There is one more important point: if you need an emergency service, and have a problem like cancer or heart disease, the private hospital will not charge you—the public system pays for you. And all the transportation, like ambulances—even airlift ambulances, which we have now in Turkey—is free. And all preventable care is also free of charge.

What’s Turkey’s opinion of President Obama’s nationalized health care plan, popularly known as “Obamacare”?

The system is totally different in the United States. It is based on private health insurance, and private hospitals on the provider side. So the system in the U.S. is generally based on the private market. You have Medicare and Medicaid payments by the government, but still the private sector has more power in the market. And your system in the U.S. is very complex. When I taught a class at Harvard, I asked them: What does your health insurance cover? For example, if you need a heart transplant, will it pay? Almost none of them knew the details of their coverage. When some students brought me their papers, I felt I needed an accountant to understand.

This is a problem. Health insurance should be as simple as possible. You never know what you will have coverage for in the U.S. Turkey has a public finance system, and the system treats everyone equally, so you know what you’re getting.

The nature of disease is changing in Turkey, from infectious disease to chronic illness, such as high blood pressure, diabetes, and cancer. How has the Turkish health system responded?

You’re absolutely right. The infant and under-five mortality rates have decreased, as have maternal health issues. Communicable disease and preventable disease rates have dropped and vaccination rates have improved.

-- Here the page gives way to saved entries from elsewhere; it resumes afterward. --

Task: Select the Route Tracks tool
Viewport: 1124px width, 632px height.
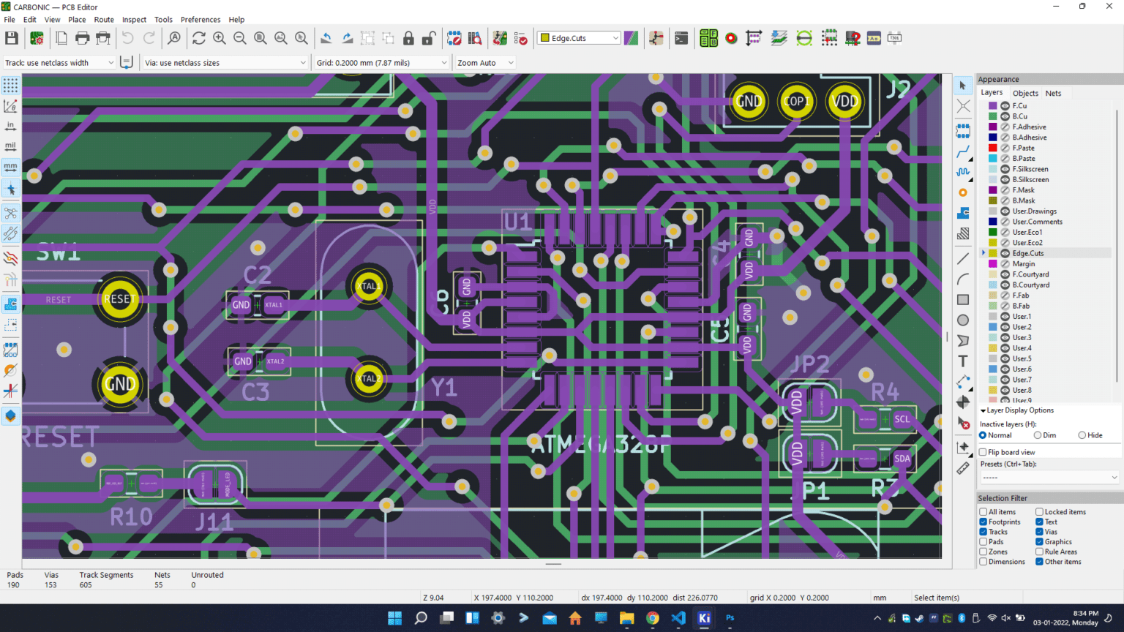Action: coord(963,152)
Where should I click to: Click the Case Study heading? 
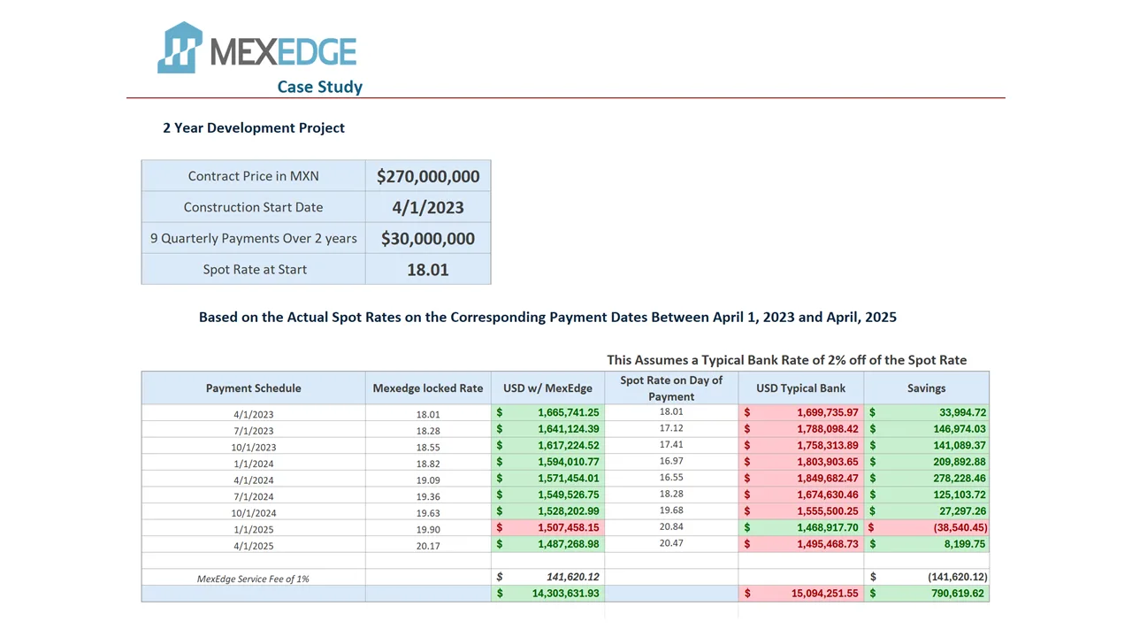(319, 87)
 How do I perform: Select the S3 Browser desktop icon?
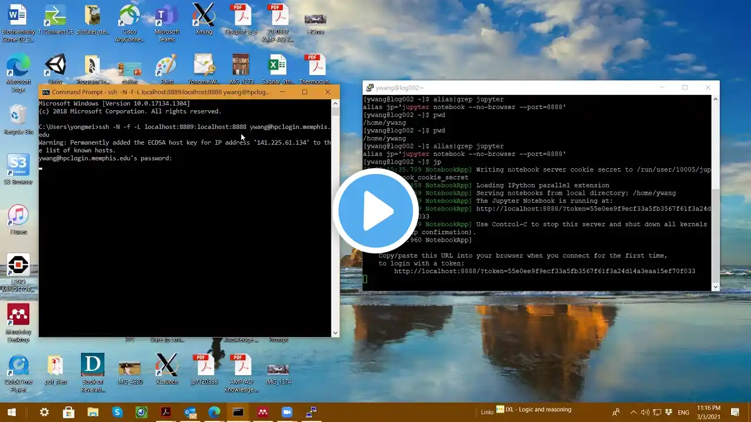18,169
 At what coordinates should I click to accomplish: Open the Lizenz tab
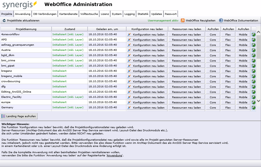pyautogui.click(x=105, y=14)
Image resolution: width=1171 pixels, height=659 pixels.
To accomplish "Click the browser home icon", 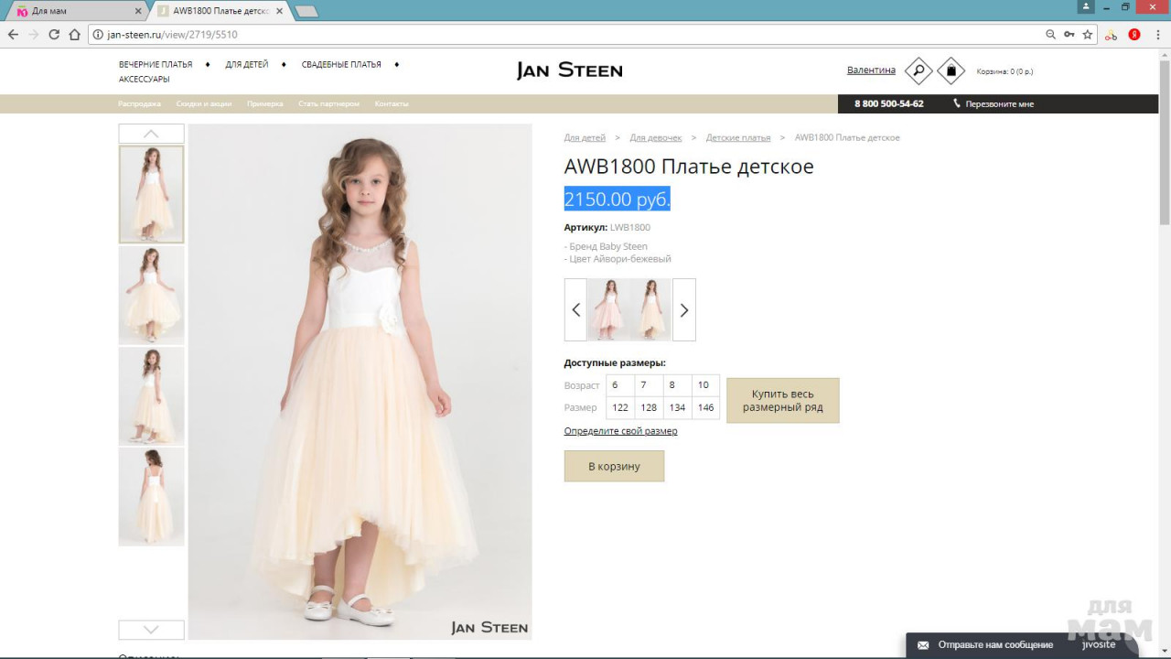I will click(x=75, y=35).

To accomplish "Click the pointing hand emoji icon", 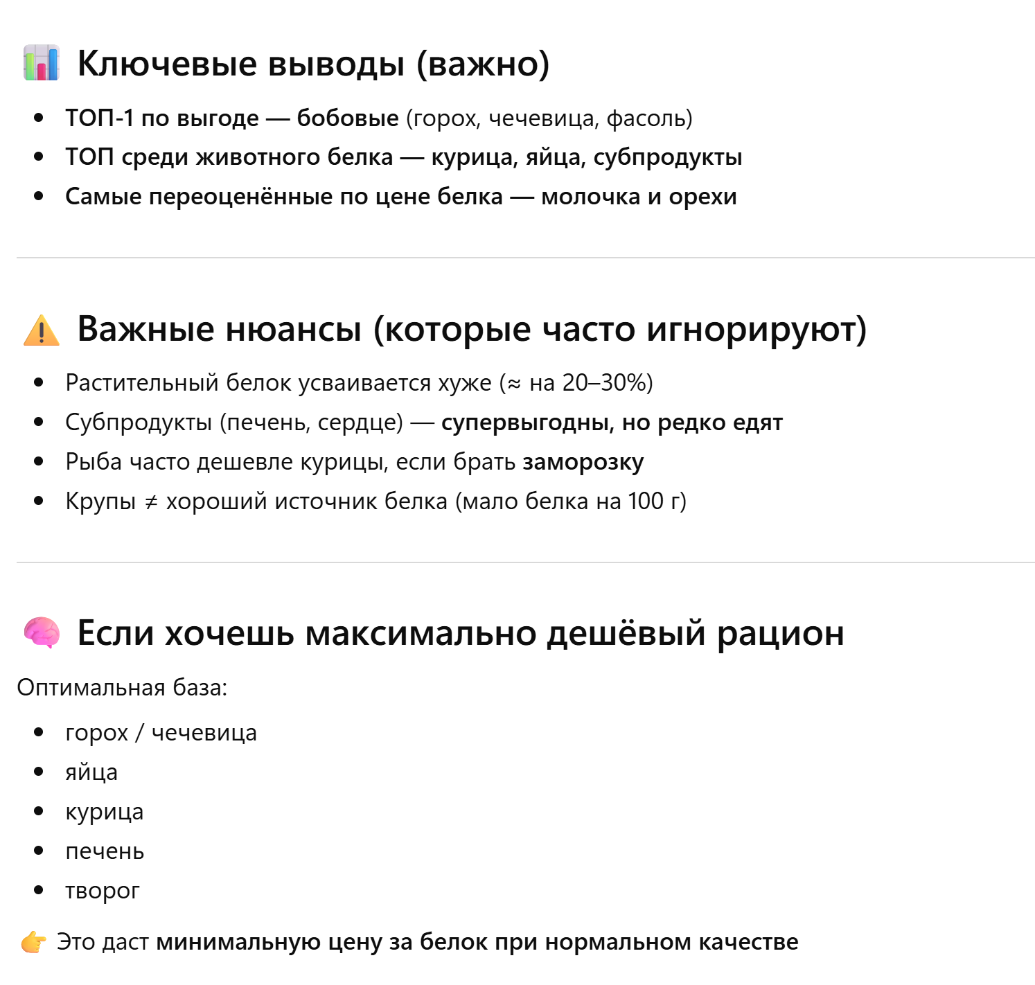I will [x=33, y=942].
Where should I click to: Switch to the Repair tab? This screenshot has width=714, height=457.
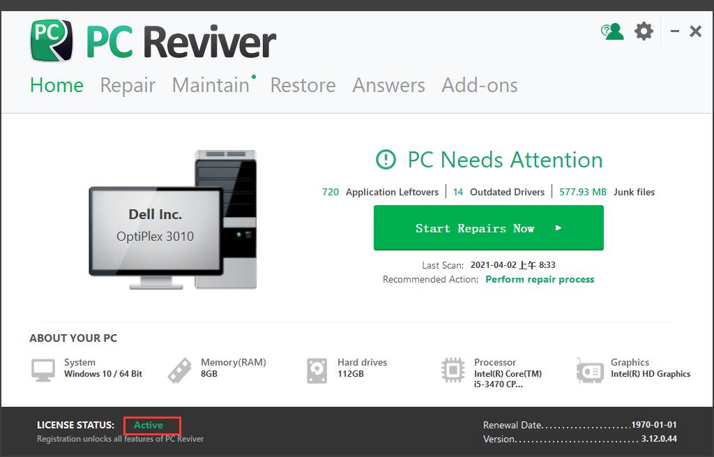[x=128, y=85]
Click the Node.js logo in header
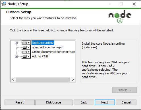This screenshot has width=141, height=110. [x=120, y=16]
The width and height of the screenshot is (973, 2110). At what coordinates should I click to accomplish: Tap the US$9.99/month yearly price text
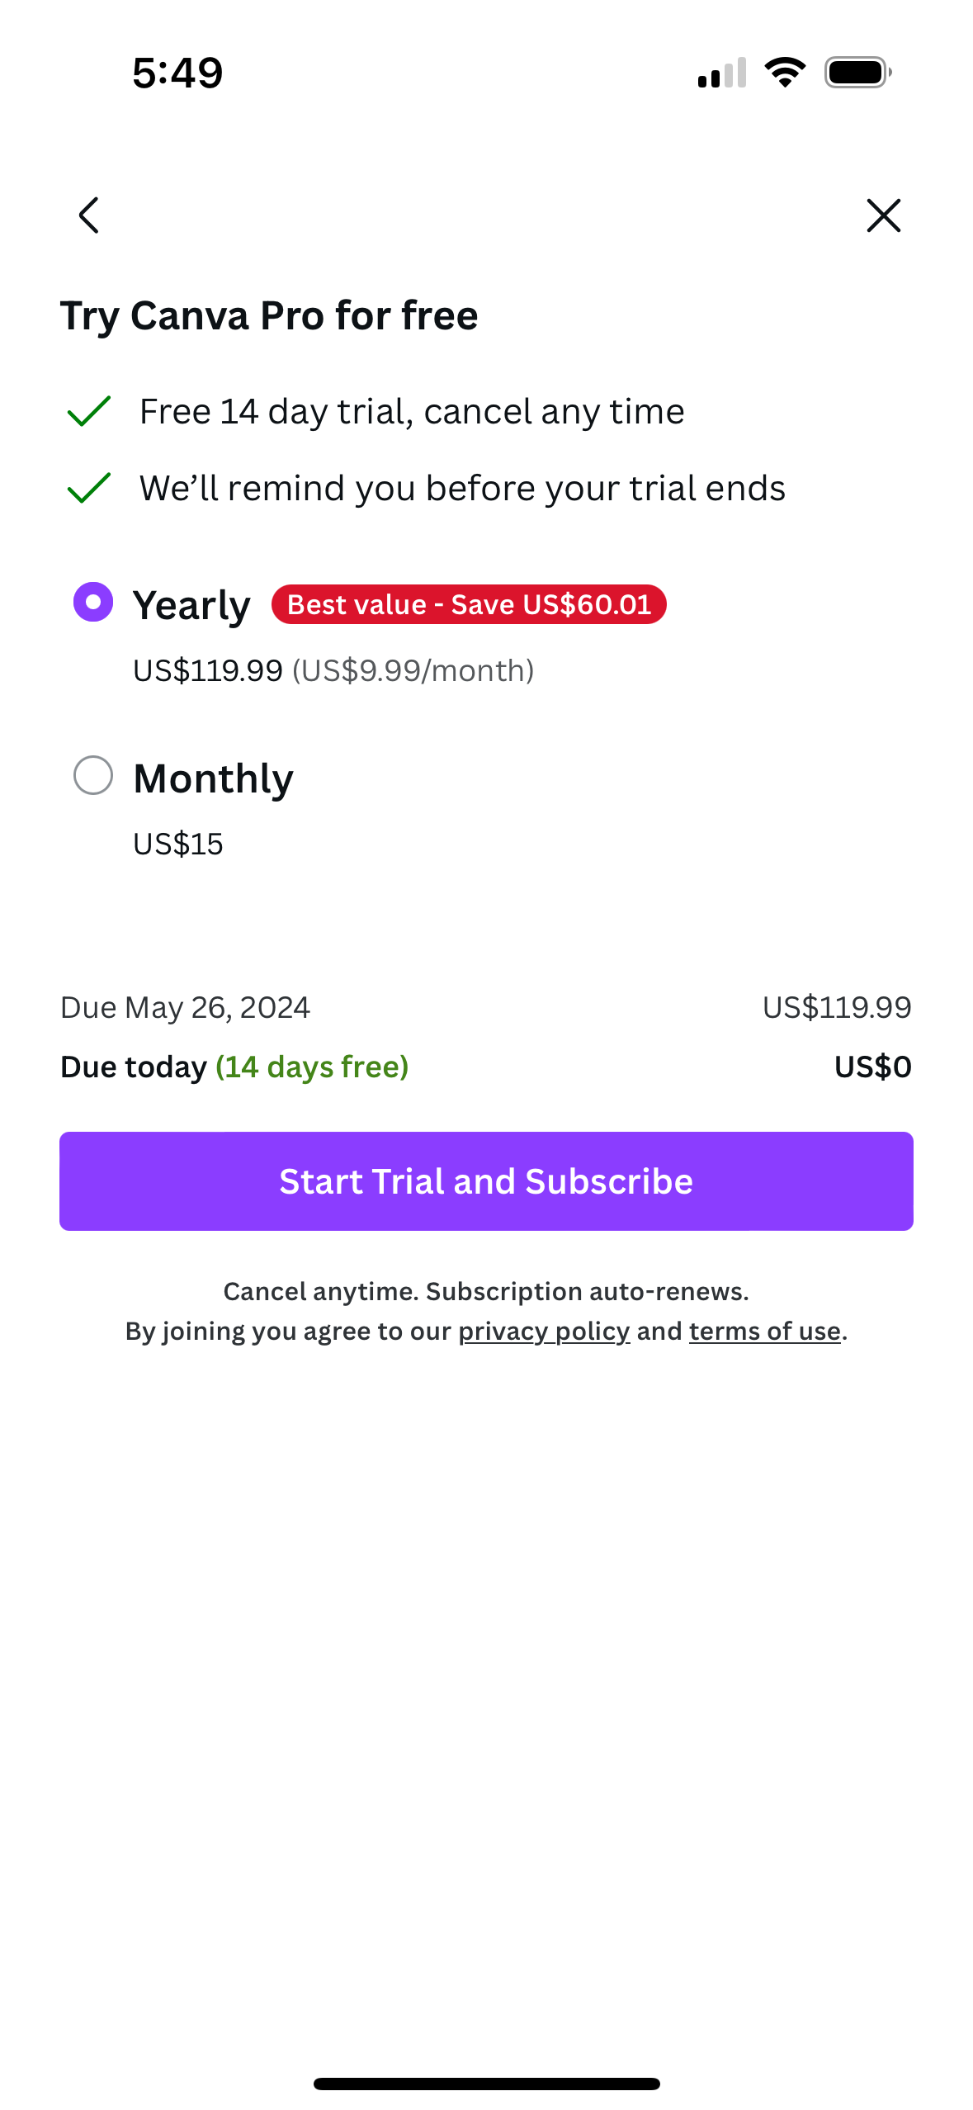[x=413, y=670]

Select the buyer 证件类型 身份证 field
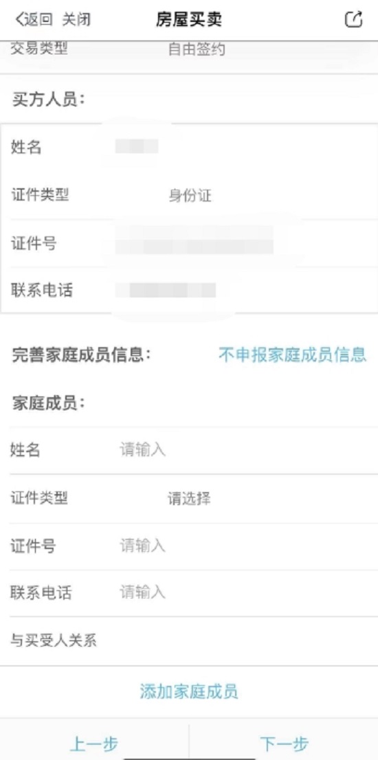190,195
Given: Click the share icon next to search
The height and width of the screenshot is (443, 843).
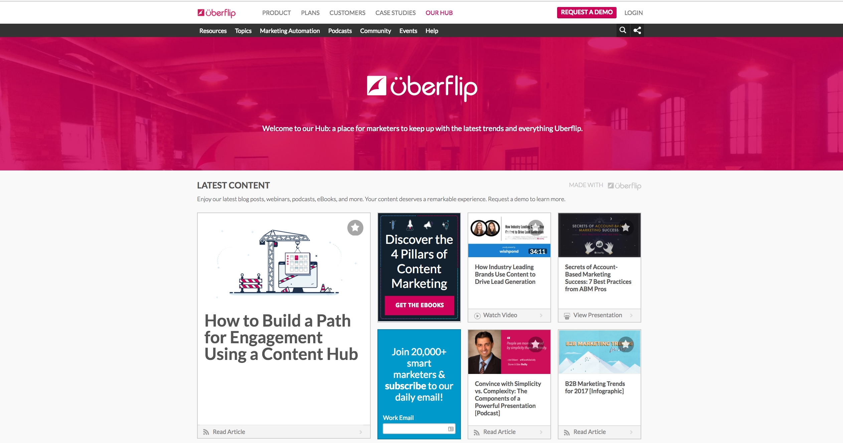Looking at the screenshot, I should [637, 30].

We’ve now initiated health-promotion programs. It’s very important to create a healthy lifestyle for the community, mainly to prevent heart disease and strokes, which are often related to weight, inactivity, smoking, and drinking alcohol. We created promotional programs and we have so far been very successful, especially in our tobacco control program. We are the first country in the world, according to the World Health Organization, to achieve all the recommended initiatives regarding tobacco: we increased taxes for cigarettes, banned advertising, banned indoor cigarette smoking, banned sales of cigarettes to children under 18, and we put warning signs and pictures on the packages. This has been very successful. We used to have a saying: “smoking like a Turk.” That is changing now. We changed the percentage of the population that smokes from 33 percent to 26 percent in five years, and the smoking rate continues to decrease. We also created a program for obesity, but this is more difficult because everyone likes to eat, and Turkey has excellent cuisine.

How will the Turkish system keep costs down, especially given aging population by the end of the century?

Our population is aging, but not too fast. We hired McKinsey to make forecasts for 2023: what will be our health expenditures then? We saw that, okay, our health expenditures will continue to increase, but not too much. Our health expenditure in Turkey today is $600 per capita per year. If you correct it according to purchasing power, it comes up to $950 per capita per year. That’s enough to provide all emergency transport free of charge, as well as preventative care, care for pregnant women, and good technology and doctors for everybody.

In the U.S., the average health expenditure is more than $8,000 per capita per year, so it’s a huge difference. Unfortunately, it’s also increasing in the U.S.